貞彦編〔20〕

 父の相見違う点は、あたしも父の存命中、何度も遭遇で、例えば、卒寿を迎えた時。うちに一ヶ月引き取っていた期間があったんです。関東大震災の年に父が生まれていますから2013年二月。あたしは、計算高く考えていたのです。父の年金が振り込まれる通帳を預かることは出来ないかな!?ってそれなら、うちでパートナーと一緒に面倒看るのもいいかもなって。しかしながら弟が猛攻して来る。通帳は渡さないって。まだ、父は90歳になったばかりの頃・・・しゃきっと歩いていましたから、そこが死角になってあたしに誤算が生じます。

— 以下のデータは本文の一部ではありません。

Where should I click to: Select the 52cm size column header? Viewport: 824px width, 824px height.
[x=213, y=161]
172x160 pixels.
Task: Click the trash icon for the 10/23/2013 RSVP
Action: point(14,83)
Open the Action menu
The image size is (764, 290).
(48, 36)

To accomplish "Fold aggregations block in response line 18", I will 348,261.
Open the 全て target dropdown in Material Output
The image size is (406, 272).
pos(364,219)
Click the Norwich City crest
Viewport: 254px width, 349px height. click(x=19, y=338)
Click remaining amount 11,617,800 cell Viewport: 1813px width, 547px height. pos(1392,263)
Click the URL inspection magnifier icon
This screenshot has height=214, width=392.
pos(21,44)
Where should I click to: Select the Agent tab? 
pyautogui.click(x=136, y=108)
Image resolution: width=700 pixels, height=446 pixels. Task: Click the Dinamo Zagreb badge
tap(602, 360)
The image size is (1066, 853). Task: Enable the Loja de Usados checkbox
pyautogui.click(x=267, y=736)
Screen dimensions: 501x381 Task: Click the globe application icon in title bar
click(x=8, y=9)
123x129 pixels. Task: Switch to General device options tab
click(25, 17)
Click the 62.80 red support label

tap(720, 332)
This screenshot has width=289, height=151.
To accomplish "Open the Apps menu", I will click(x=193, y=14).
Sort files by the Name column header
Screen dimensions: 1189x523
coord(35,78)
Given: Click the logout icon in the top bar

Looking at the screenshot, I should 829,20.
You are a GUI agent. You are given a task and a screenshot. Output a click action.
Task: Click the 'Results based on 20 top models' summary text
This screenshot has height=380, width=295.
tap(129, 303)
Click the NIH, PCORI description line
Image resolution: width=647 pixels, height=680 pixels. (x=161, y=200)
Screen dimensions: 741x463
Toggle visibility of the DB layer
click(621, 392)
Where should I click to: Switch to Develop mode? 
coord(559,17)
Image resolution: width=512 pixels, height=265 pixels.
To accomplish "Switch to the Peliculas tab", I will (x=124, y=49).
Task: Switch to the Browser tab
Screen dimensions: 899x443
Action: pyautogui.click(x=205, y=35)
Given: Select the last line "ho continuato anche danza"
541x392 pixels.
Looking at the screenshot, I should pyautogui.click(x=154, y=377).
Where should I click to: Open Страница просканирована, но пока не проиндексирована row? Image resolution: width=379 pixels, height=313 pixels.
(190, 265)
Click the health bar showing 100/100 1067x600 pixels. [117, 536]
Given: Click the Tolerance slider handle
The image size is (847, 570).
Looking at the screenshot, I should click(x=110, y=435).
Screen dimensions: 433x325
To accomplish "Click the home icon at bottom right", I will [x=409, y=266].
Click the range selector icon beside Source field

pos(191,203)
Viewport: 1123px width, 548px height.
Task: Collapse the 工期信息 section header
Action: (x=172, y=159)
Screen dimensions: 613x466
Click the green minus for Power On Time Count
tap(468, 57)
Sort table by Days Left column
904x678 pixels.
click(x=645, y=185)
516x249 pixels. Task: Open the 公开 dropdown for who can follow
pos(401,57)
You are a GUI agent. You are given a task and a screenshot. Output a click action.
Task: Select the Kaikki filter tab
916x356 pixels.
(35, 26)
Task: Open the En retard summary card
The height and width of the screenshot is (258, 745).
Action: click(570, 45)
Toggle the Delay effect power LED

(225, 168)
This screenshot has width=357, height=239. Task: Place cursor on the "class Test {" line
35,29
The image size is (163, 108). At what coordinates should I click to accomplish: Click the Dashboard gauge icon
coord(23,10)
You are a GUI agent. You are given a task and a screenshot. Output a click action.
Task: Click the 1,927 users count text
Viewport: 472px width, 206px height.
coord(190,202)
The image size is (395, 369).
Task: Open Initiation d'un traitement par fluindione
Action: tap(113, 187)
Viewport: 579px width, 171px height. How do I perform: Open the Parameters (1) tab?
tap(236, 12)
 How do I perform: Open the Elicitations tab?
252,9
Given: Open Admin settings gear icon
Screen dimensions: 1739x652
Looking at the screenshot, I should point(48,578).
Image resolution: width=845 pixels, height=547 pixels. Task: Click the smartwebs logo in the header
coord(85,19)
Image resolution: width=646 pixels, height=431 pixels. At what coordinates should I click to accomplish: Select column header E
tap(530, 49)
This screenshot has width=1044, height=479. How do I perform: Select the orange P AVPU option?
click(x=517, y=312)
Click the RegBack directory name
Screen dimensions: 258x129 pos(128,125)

父はあたしを頼りにしているんだ!!って思い込んでいた節がある。しかし父の本心は家で死ぬこと・・・決してあたしのパートナーに難癖付けられて不自由な思いをしながら死ぬことではなかった。そういう勘違いって人間誰しもあるけど、父はそういう意味で八方美人だったな?って。容子さんが最も信用出来るって言いつつ、自分の家を結局は選んであたしの眼を盗んで逃避行。探しました!!警察にも電話して父の居所を。結局父はイオンに行ったり、親戚の経営するケーキ屋さんなどあちこち周遊して、あたしの家から300メートル先にある自分の家に戻っていた。ショックでした。あたしは父の年金を宛てにして、一緒に暮らして、もっともっといろんな場所へ行き、父と懇談したかったけど、それを父が断った形になりますね。人生は解りません。口で言っていることと行動が合わない。父は正しくそういう突発的な七色のこころを持つ人でした。